__What to produce__.
Below is a block of records; reproduce all of them exactly and leave out any pictures.
++++ Material supplied
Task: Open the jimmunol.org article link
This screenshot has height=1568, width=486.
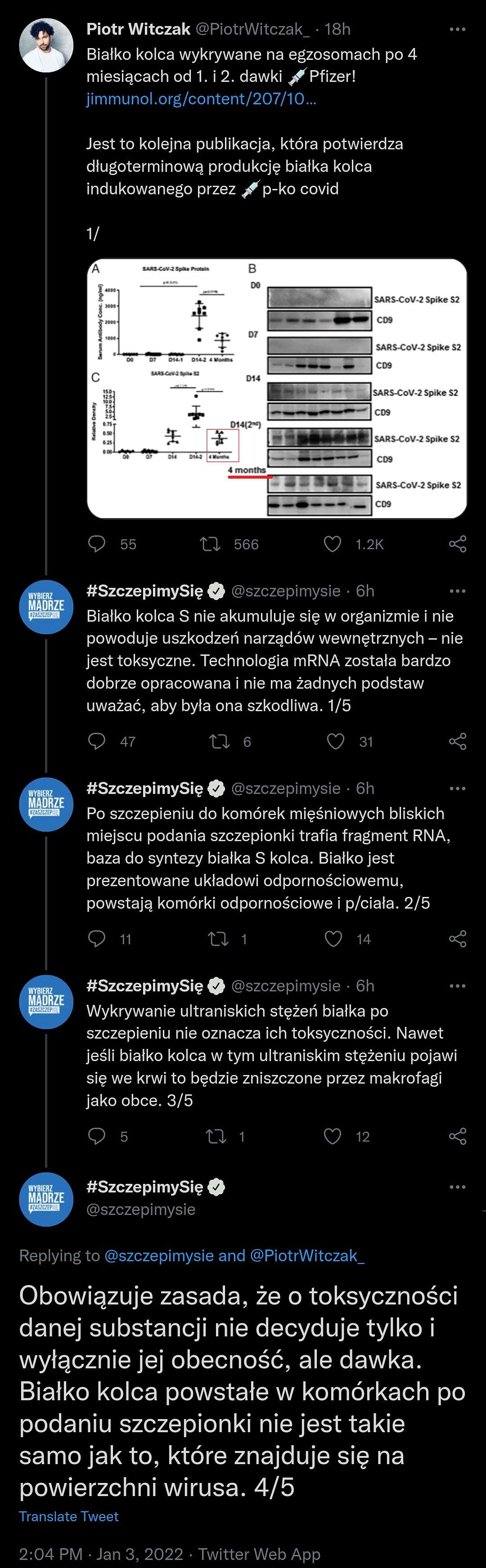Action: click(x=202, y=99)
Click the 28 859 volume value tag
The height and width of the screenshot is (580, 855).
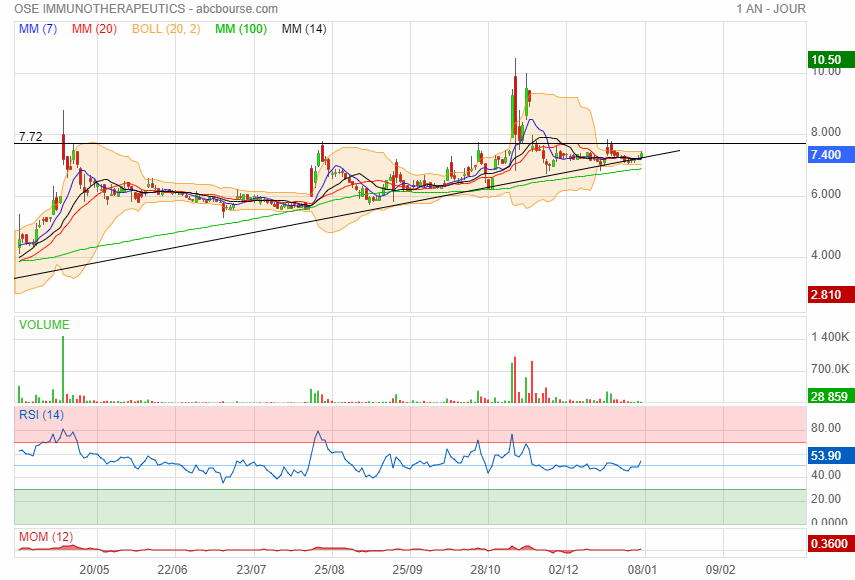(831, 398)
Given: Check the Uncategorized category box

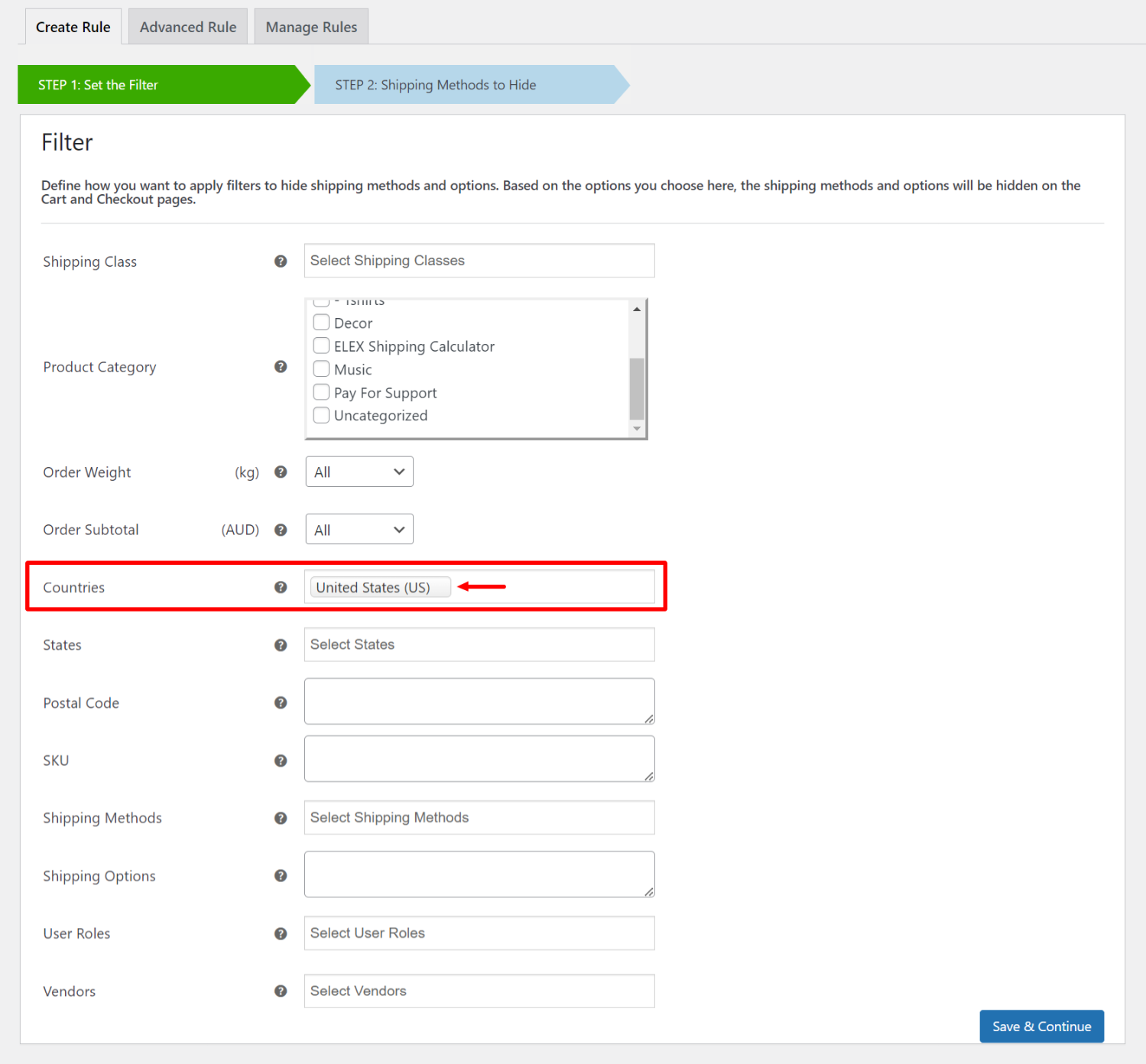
++++++++
__Output below__.
Task: Open the jimmunol.org article link
This screenshot has height=1568, width=486.
Action: click(x=202, y=99)
Click the 28 859 volume value tag
The height and width of the screenshot is (580, 855).
(831, 398)
Given: Check the Uncategorized category box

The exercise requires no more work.